Required action: Lines in the entries below where the word "computer" shows up should each be copied.

Records drawn from a dataset
========
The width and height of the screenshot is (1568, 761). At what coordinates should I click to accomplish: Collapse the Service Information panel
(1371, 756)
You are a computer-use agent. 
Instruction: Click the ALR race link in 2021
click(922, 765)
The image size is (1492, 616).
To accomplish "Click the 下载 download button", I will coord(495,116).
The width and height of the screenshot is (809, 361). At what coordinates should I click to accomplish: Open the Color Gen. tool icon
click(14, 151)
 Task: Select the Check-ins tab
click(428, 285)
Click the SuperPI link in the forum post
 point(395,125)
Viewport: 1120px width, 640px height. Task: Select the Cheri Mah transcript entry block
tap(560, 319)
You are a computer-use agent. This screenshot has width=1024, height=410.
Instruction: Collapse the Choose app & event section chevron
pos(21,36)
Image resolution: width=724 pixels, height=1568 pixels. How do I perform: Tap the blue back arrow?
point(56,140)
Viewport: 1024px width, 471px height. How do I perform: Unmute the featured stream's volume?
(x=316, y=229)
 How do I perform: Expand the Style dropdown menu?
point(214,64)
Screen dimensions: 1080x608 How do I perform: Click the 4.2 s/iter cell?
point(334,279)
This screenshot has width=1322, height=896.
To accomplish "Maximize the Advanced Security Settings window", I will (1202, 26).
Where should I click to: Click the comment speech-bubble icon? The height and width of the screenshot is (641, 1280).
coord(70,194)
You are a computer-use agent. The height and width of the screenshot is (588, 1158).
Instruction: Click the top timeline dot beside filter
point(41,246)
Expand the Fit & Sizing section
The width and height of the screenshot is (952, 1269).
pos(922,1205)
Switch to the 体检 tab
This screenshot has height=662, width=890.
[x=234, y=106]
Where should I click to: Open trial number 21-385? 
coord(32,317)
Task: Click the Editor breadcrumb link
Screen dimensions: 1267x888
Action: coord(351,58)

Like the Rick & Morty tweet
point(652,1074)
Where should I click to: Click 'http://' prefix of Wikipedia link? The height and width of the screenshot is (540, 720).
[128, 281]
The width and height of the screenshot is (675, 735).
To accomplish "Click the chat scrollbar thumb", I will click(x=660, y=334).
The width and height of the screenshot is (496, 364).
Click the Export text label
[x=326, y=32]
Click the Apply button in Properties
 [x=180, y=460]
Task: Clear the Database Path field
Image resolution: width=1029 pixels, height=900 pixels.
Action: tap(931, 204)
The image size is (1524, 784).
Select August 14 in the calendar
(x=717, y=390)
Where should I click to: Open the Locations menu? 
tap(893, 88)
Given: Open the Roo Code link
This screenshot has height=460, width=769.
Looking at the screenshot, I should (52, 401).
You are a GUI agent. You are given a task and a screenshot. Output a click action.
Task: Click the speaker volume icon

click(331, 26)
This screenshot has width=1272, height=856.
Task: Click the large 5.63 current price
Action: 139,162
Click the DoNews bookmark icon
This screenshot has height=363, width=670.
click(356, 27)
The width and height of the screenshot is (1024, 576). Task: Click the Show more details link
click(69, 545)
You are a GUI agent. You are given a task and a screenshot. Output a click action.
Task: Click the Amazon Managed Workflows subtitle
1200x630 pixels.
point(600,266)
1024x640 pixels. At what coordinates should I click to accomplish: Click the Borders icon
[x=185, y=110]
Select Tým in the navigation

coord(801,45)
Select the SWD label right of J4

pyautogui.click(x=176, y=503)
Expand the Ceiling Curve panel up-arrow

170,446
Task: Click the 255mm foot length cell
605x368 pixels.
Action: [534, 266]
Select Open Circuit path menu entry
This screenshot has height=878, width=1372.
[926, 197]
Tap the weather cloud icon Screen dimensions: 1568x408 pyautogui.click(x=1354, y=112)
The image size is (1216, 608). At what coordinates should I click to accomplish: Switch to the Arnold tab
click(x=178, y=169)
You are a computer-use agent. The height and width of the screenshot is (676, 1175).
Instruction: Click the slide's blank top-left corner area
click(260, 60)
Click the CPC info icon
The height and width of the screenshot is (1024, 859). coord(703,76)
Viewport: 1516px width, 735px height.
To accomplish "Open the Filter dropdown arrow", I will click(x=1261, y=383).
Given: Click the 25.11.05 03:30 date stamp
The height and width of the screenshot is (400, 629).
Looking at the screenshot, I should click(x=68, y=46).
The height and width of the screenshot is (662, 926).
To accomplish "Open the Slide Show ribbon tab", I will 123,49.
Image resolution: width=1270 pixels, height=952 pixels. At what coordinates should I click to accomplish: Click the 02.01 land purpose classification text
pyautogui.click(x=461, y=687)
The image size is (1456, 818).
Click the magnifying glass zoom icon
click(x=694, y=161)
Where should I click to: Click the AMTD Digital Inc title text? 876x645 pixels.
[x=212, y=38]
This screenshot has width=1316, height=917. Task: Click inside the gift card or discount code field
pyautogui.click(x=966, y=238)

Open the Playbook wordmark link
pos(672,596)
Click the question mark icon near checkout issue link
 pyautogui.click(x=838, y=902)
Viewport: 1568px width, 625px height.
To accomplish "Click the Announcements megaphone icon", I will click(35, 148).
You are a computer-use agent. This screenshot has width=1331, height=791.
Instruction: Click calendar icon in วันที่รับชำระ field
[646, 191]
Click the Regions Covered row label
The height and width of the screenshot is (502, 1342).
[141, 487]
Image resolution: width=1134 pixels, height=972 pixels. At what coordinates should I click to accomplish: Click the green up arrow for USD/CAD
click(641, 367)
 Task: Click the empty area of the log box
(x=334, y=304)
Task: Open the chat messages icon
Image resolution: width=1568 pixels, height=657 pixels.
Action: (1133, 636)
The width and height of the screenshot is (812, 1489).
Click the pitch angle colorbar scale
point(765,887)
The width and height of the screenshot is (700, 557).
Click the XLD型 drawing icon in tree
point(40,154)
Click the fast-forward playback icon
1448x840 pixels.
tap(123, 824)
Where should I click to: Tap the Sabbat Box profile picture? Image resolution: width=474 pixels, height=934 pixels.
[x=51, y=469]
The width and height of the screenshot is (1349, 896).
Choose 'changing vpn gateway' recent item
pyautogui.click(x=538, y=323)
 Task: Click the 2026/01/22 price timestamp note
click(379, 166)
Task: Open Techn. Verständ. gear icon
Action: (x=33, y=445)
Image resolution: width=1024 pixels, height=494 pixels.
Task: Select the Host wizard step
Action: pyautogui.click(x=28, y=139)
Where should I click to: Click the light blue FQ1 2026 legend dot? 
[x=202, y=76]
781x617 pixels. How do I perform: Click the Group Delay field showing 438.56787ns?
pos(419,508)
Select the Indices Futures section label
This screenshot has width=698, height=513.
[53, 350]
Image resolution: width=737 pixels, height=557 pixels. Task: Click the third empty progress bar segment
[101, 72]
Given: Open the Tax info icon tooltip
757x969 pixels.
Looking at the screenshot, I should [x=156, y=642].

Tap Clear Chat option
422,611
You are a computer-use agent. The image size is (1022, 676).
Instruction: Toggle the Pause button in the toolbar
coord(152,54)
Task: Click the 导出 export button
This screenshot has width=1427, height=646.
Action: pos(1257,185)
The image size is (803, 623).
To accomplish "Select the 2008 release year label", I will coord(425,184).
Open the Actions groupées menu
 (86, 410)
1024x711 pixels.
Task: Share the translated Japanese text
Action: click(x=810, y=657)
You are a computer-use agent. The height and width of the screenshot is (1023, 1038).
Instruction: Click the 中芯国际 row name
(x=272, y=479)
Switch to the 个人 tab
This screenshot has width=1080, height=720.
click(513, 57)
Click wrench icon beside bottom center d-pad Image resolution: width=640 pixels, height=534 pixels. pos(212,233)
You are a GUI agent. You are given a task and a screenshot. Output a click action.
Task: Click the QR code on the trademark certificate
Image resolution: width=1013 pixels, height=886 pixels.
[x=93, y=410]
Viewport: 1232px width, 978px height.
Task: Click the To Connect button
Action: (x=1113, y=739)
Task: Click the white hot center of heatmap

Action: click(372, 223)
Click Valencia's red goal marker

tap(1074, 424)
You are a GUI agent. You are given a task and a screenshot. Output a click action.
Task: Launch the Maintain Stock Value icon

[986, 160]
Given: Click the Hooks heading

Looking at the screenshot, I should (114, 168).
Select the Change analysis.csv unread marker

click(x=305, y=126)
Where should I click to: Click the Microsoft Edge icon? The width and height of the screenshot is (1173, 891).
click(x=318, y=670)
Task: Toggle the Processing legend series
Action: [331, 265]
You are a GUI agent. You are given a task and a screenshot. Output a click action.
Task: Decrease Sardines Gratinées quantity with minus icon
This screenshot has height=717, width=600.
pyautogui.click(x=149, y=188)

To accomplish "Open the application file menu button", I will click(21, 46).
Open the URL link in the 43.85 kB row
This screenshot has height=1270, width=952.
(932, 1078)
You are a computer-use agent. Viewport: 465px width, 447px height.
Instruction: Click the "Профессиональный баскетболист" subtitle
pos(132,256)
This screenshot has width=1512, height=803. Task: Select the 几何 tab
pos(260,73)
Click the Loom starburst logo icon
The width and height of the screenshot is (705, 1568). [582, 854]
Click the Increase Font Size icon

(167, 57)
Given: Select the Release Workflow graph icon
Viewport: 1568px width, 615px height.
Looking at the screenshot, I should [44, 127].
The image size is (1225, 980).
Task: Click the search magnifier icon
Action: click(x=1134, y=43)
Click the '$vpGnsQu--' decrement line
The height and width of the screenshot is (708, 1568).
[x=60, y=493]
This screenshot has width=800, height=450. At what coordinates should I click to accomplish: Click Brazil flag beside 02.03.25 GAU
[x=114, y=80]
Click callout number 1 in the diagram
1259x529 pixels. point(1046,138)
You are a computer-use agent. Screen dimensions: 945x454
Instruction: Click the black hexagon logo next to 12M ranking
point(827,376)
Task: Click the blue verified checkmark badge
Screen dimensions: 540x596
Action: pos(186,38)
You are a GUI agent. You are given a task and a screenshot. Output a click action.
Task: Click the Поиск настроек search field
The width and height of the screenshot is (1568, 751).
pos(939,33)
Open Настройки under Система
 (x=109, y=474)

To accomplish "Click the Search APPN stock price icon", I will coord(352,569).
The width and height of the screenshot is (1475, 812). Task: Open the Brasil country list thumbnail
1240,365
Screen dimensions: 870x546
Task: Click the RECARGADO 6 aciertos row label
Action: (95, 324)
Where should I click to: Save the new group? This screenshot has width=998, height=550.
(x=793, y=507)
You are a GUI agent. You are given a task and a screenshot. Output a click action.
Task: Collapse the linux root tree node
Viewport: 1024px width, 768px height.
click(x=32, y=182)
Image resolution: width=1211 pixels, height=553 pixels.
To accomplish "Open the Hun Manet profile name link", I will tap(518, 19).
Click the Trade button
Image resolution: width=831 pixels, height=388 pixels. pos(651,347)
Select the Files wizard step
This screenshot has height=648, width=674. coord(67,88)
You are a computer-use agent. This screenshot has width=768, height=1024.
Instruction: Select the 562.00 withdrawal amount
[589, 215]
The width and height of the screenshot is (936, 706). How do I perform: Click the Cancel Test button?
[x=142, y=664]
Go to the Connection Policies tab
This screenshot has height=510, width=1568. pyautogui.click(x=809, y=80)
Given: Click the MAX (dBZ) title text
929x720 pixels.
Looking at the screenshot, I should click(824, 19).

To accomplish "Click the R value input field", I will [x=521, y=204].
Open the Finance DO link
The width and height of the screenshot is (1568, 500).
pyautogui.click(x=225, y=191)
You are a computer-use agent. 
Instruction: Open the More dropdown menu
========
Completed exercise:
You are a computer-use agent. 
You are a computer-use agent. This screenshot has width=1024, height=410.
You are a computer-use agent. The height and width of the screenshot is (588, 1158).
You are a computer-use agent. The height and width of the screenshot is (676, 1175).
You are a computer-use agent. This screenshot has width=1331, height=791.
You are a computer-use agent. The image size is (1022, 676).
You are a computer-use agent. The height and width of the screenshot is (1023, 1038).
You are a computer-use agent. Viewport: 465px width, 447px height.
You are a computer-use agent. Screen dimensions: 945x454
You are a computer-use agent. This screenshot has width=768, height=1024.
You are a computer-use agent. 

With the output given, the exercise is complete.